Problem details:
Copy the lines from the line with "Click the page number 'Page 2'" to the line with "tap(185, 279)", replacing "diagram" with "chart" and changing nothing else.

Input records:
- - - -
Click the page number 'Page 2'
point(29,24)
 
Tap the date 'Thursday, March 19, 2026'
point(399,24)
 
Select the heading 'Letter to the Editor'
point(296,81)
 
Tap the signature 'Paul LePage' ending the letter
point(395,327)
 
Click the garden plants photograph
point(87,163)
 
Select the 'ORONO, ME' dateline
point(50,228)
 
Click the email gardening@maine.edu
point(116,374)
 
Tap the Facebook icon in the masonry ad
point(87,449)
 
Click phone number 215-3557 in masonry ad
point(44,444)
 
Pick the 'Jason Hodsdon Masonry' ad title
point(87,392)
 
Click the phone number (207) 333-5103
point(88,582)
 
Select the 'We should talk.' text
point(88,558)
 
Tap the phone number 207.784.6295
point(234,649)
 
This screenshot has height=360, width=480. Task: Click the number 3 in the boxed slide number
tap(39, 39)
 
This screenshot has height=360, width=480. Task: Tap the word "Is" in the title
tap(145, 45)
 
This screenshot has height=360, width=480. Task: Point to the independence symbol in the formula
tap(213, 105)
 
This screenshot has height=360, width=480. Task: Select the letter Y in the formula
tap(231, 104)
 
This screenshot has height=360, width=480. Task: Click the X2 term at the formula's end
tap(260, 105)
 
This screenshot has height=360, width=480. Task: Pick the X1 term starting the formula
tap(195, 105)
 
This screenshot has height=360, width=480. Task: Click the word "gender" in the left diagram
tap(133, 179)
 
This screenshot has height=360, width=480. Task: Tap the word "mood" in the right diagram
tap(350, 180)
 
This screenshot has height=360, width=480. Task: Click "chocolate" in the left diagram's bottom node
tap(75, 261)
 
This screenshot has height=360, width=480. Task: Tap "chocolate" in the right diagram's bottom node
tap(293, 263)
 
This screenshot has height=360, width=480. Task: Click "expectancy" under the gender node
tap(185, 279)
- - - -
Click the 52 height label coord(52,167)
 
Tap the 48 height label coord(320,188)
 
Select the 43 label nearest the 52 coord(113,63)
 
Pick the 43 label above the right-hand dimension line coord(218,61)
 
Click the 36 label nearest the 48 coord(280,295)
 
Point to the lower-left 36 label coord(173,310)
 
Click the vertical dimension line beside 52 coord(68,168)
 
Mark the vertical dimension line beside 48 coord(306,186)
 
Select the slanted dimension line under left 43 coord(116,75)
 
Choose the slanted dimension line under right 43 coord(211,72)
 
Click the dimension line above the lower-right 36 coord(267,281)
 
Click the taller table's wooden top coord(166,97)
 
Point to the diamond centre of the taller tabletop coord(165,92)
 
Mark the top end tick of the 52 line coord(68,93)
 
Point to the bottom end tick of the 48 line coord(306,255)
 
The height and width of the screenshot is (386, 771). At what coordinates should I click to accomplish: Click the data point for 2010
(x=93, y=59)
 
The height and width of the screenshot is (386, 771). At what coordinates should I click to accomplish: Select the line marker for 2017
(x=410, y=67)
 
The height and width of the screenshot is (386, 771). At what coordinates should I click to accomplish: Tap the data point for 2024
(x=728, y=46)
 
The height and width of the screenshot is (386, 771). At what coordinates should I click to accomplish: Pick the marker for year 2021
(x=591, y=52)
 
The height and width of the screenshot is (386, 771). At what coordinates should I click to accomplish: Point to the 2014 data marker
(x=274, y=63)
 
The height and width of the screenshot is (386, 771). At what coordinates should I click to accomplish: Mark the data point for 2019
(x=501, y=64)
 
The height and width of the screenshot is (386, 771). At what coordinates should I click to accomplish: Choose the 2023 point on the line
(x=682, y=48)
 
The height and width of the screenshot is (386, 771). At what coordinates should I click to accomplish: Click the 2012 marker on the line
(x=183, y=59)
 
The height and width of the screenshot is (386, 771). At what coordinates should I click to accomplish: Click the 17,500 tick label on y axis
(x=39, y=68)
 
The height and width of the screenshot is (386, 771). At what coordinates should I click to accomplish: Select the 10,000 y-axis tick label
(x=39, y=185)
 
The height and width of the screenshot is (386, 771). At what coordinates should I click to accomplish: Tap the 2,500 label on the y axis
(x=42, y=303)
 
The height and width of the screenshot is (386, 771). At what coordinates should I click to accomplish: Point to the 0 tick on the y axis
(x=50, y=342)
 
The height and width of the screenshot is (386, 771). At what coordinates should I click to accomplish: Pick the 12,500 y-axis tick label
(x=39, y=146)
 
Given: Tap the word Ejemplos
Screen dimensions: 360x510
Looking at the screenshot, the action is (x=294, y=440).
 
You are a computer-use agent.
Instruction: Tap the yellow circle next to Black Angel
- - - -
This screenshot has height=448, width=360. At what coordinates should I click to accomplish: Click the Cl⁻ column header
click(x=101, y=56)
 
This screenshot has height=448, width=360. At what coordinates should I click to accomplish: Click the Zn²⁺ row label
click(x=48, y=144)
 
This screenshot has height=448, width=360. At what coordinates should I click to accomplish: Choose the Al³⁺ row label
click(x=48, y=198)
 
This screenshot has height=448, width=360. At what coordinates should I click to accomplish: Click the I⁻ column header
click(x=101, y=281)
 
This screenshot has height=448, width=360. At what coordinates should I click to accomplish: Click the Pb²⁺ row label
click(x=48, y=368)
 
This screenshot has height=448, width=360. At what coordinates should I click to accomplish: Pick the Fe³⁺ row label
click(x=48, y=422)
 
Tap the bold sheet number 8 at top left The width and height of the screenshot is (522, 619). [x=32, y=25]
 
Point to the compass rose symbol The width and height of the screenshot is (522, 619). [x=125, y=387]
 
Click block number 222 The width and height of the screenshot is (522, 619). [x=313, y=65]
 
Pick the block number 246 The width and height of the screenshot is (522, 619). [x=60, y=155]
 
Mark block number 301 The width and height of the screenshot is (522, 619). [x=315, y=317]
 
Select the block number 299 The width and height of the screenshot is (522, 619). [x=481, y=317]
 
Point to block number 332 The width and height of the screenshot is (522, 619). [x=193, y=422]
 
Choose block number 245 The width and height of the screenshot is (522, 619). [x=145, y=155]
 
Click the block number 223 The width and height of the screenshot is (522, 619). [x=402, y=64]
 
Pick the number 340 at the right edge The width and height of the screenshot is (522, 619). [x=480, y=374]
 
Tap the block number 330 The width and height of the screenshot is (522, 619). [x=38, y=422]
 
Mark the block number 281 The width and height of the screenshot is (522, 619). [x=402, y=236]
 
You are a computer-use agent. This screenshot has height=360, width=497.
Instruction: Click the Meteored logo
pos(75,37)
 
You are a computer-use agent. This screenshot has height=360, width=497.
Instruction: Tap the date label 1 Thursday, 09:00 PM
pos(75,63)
- - - -
Exercise answer:
Click the page number 'Page 2'
point(29,24)
 
Tap the date 'Thursday, March 19, 2026'
point(399,24)
 
Select the heading 'Letter to the Editor'
point(296,81)
 
Tap the signature 'Paul LePage' ending the letter
point(395,327)
 
Click the garden plants photograph
point(87,163)
 
Select the 'ORONO, ME' dateline
point(50,228)
 
Click the email gardening@maine.edu
point(116,374)
 
Tap the Facebook icon in the masonry ad
point(87,449)
 
Click phone number 215-3557 in masonry ad
point(44,444)
 
Pick the 'Jason Hodsdon Masonry' ad title
point(87,392)
 
Click the phone number (207) 333-5103
point(88,582)
 
Select the 'We should talk.' text
point(88,558)
 
Tap the phone number 207.784.6295
point(234,649)
 
This screenshot has height=360, width=480. Task: Click the number 3 in the boxed slide number
tap(39, 39)
 
This screenshot has height=360, width=480. Task: Tap the word "Is" in the title
tap(145, 45)
 
This screenshot has height=360, width=480. Task: Point to the independence symbol in the formula
tap(213, 105)
 
This screenshot has height=360, width=480. Task: Select the letter Y in the formula
tap(231, 104)
 
This screenshot has height=360, width=480. Task: Click the X2 term at the formula's end
tap(260, 105)
 
This screenshot has height=360, width=480. Task: Pick the X1 term starting the formula
tap(195, 105)
 
This screenshot has height=360, width=480. Task: Click the word "gender" in the left chart
tap(133, 179)
 
This screenshot has height=360, width=480. Task: Tap the word "mood" in the right chart
tap(350, 180)
 
This screenshot has height=360, width=480. Task: Click "chocolate" in the left chart's bottom node
tap(75, 261)
 
This screenshot has height=360, width=480. Task: Tap "chocolate" in the right chart's bottom node
tap(293, 263)
 
This screenshot has height=360, width=480. Task: Click "expectancy" under the gender node
tap(185, 279)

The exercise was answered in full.